Daniel Roseberry, the 33-year-old Texan that’s newly installed at the helm of Schiaparelli, has said of his new post to The New York Times’s Vanessa Friedman: “I wanted to respond by embracing the joy of fashion while keeping it real, because fashion is essentially a service profession. This was my proposal for the brand: ‘No nostalgia. No lips. No hands.’” (And noticeably, no lobsters.)
The collection was striking, even though, as Friedman pointed out in her review, “it was his first show as an artistic director, he had never worked with a couture atelier before, even though he had only two months to put it together, even though he does not speak French, and even though he was the first American at the head of a French couture house in the modern era.”
This triumph flies in the face of conventional wisdom - that one’s experience, nationality, knowledge, or “familiarity with the codes” really matters. That’s the old way.
For example, why keep lobsters, just to respect the heritage of the house, if lobsters don’t resonate with modern women? (Well, perhaps a pre-A Star is Born Lady Gaga, but that’s just showmanship.)

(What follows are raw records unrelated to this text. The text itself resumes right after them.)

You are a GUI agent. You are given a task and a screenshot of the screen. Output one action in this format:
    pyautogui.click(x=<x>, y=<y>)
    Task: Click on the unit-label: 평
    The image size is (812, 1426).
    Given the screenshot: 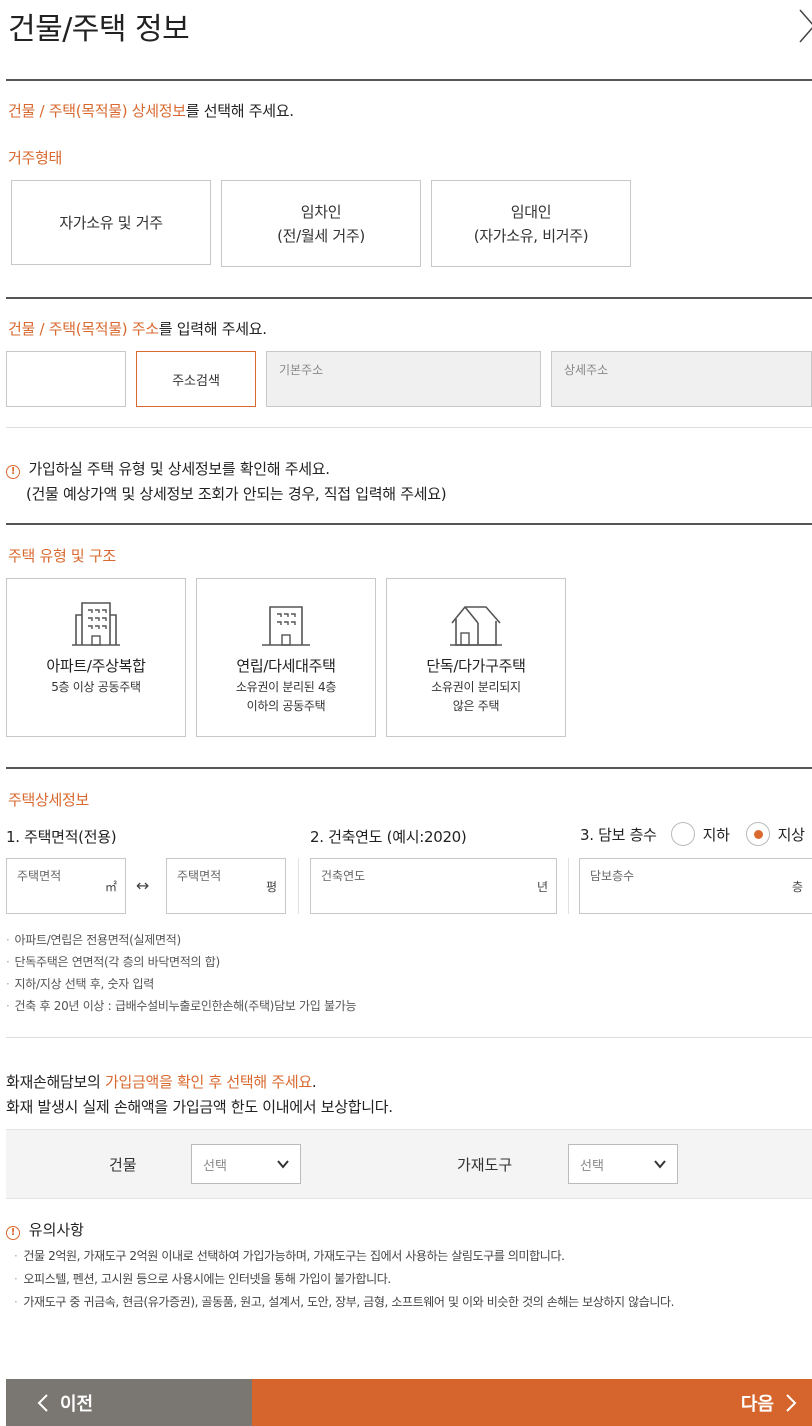 What is the action you would take?
    pyautogui.click(x=271, y=887)
     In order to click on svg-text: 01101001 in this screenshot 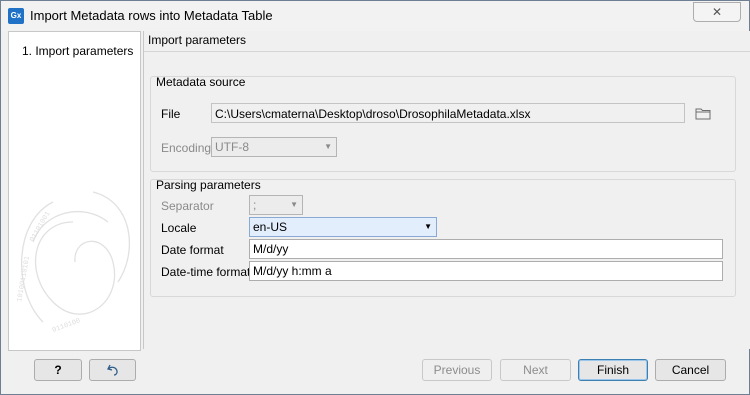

The silhouettes were beautifully surreal, grand, and glamorous in way one imagines that Elsa would have loved. There were sharp contrasts of beautiful off-the-shoulder billowy sleeves atop pencil-silhouettes, and many dazzling bejewelled accents. Perhaps Roseberry, the “unknown” millennial from Texas will put Schiaparelli, and himself, more firmly on the map.

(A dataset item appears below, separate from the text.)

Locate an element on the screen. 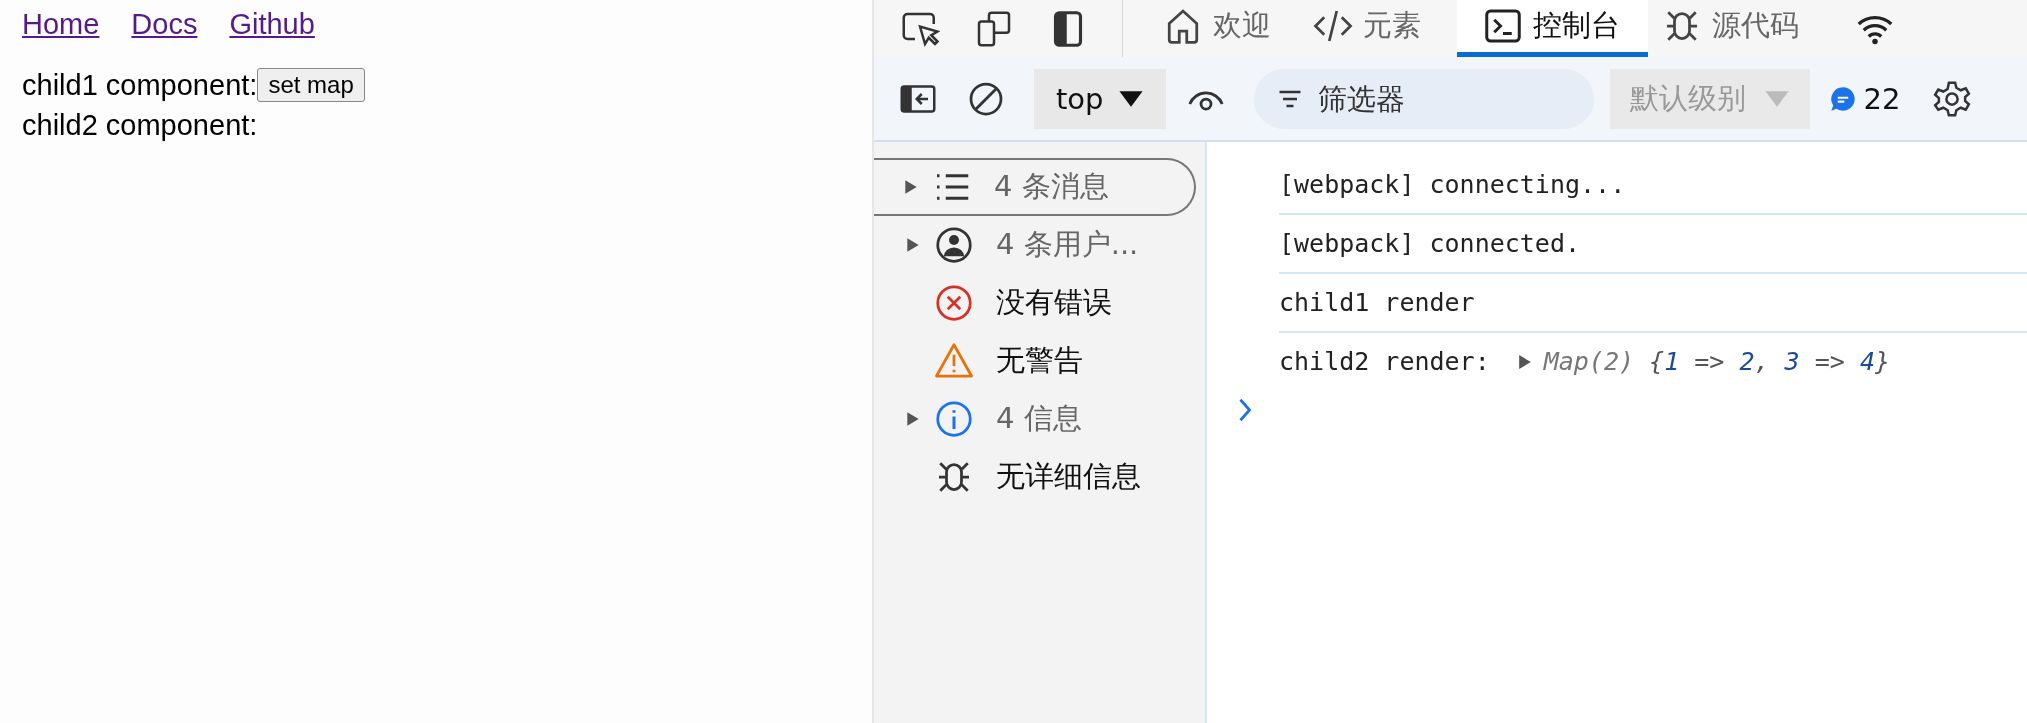 Image resolution: width=2027 pixels, height=723 pixels. filter-field: 筛选器 is located at coordinates (1424, 98).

This successful couture collection taps into a wider societal question, especially while we increasingly reconsider what makes someone qualified to do a job. Whether political, such as the claims against Alexandria Ocasio-Cortez not being qualified for Congress for a number of superficial reasons, or in fashion, where we love to say things like "women design best for other women”, when there is no basis to this claim. It’s not about gender, age, or origin. It’s simply about merit, emotion, and authenticity. That’s the millennial way.